Monday, November 17, 2008

JFK's Address to the Houston Ministerial Association

I'm writing a paper for Law and Religion on JFK's address to the Greater Houston Ministerial Association. In it, he addresses the fact that he's Catholic and how that affects his political views and his vision for America. I particularly like this paragraph:
I believe in an America where the separation of church and state is absolute; where no Catholic prelate would tell the President -- should he be Catholic -- how to act, and no Protestant minister would tell his parishioners for whom to vote; where no church or church school is granted any public funds or political preference, and where no man is denied public office merely because his religion differs from the President who might appoint him, or the people who might elect him.

The bold portion up there is the most controversial, I think. How do you reconcile decisions made to lead a fundamentally secular country when you're viewing the situation through the lens of religion? The Catholic church teaches that the Pope is the head of the church (correct me if I'm wrong here. I'm not Catholic, but this is my perception). If you refuse to follow direction by the Pope, you're saying that you don't believe a fundamental rule of the Church. If you don't believe and follow a fundamental rule of the Church, are you still Catholic?

That part of JFK's speech did much to calm voters facing the option of voting for a Catholic president, but unless I'm missing something huge, I don't see how it can be reconciled with Catholicism as a set of beliefs.

Another question this brings up: Protestants often speak in terms of God talking directly to them. For example, "I feel that God has lead me to do this."

Would a Protestant presidential candidate actually say, in a campaign speech, that he believes in an America where a church, church elders (or God) would not tell the President how to act?

ADDED: This is the paragraph right after the one above:

I believe in an America that is officially neither Catholic, Protestant nor Jewish; where no public official either requests or accepts instructions on public policy from the Pope, the National Council of Churches or any other ecclesiastical source; where no religious body seeks to impose its will directly or indirectly upon the general populace or the public acts of its officials, and where religious liberty is so indivisible that an act against one church is treated as an act against all.


Anonymous said...

"public policy from the Popte, the National Council of Churches or any other ecc;ecclesiastical source"

Popte? ecc;ecclesiastical? You may want to fix that.

On the more pertinent subject matter, I'm an athesist, so I don't really view myself as qualified to answer the questions about the Catholic or Protestant faith but I am a large believer in the absolute seperation of church and state.

Lawrence Page said...

There are varying degrees of faith and religious observance in any religion. Many Orthodox Jews consider Conservative or Reform Jews to not be Jews because they do not follow all the commands of the Torah and Talmud: including but not limited to keeping Kosher (no exceptions), shaving, and not wearing a Kepa (Yamaca) all the time to symbolize ones' subservience to God. Of course, the vast majority of Jews in the world are not Orthodox, which raises a similar question: are they Jewish or just pretending to be Jewish?
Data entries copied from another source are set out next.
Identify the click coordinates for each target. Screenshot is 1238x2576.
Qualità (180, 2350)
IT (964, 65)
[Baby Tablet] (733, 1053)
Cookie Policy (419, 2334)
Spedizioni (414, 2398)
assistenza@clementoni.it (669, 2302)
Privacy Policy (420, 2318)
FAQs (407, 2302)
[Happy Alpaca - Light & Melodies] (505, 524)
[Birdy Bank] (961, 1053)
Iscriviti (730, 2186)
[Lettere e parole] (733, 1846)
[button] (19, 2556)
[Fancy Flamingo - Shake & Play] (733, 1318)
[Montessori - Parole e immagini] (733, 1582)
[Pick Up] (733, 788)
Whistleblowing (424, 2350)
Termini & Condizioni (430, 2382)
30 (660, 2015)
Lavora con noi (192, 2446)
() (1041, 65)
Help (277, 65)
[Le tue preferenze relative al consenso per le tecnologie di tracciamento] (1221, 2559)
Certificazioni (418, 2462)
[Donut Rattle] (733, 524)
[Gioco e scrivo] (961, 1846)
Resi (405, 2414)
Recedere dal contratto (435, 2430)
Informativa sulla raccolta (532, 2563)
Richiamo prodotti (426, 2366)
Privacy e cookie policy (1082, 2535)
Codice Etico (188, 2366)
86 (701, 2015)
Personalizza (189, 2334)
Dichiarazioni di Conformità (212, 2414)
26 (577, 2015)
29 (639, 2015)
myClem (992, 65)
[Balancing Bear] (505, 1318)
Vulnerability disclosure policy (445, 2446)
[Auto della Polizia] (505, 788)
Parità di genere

The answer is somewhat obvious: the majority of Jews in the world might not be Orthodox Jews, but they are still Jewish. Likewise, Kennedy might not have been a strict, fully-compliant Catholic (because he rejected the Medieval edict that the Pope's word on politics was the word of God), but he was certainly a Catholic. Indeed, given how it almost cost him the Presidency, the fact that he did not renounce his Catholicism means more to me than whether or not he followed some antiquated Medieval edict of Catholicism that most modern Catholics have rejected.

Anonymous said...

As a Catholic, it is my perception that not following a direction of the pope does not make one not Catholic unless the Vatican ex-communicates you. The Pope is the head of the church, and his statements on faith are held to be controlling, and where faith intersects with policy a "good" Catholic should obey the Vatican (the Vatican's current unhappiness with Biden's pro-choice stance, which conflicts with the Church's teaching that life begins at conception is an example of how the Pope tries to throw his weight around). Basically there are two things that can be done to a "bad" Catholic...he can be denied communion at Mass, which is a big deal to Catholics, or he can be ex-communicated, or thrown out of the church entirely. You have to mess up very seriously to be ex-communicated. I'm kind of conflating the use of the Pope and the Vatican, which is effectively true but not entirely appropriate. The Vatican refers to the very upper echelon of the church hierarchy as well as the pope himself. As a side note, I would recommend visiting the Vatican's lovely.

Bob said...

"Would a Protestant presidential candidate actually say, in a campaign speech, that he believes in an America where a church, church elders (or God) would not tell the President how to act?"

I think that it will be a long time before a Protestant candidate explicitly snubs God. However, we saw in the past election that Obama had to denounce Jeremiah Wright and McCain had to denounce John Hagee. There seems to be a sense that there are "correct" expressions of Protestantism to which candidates must conform.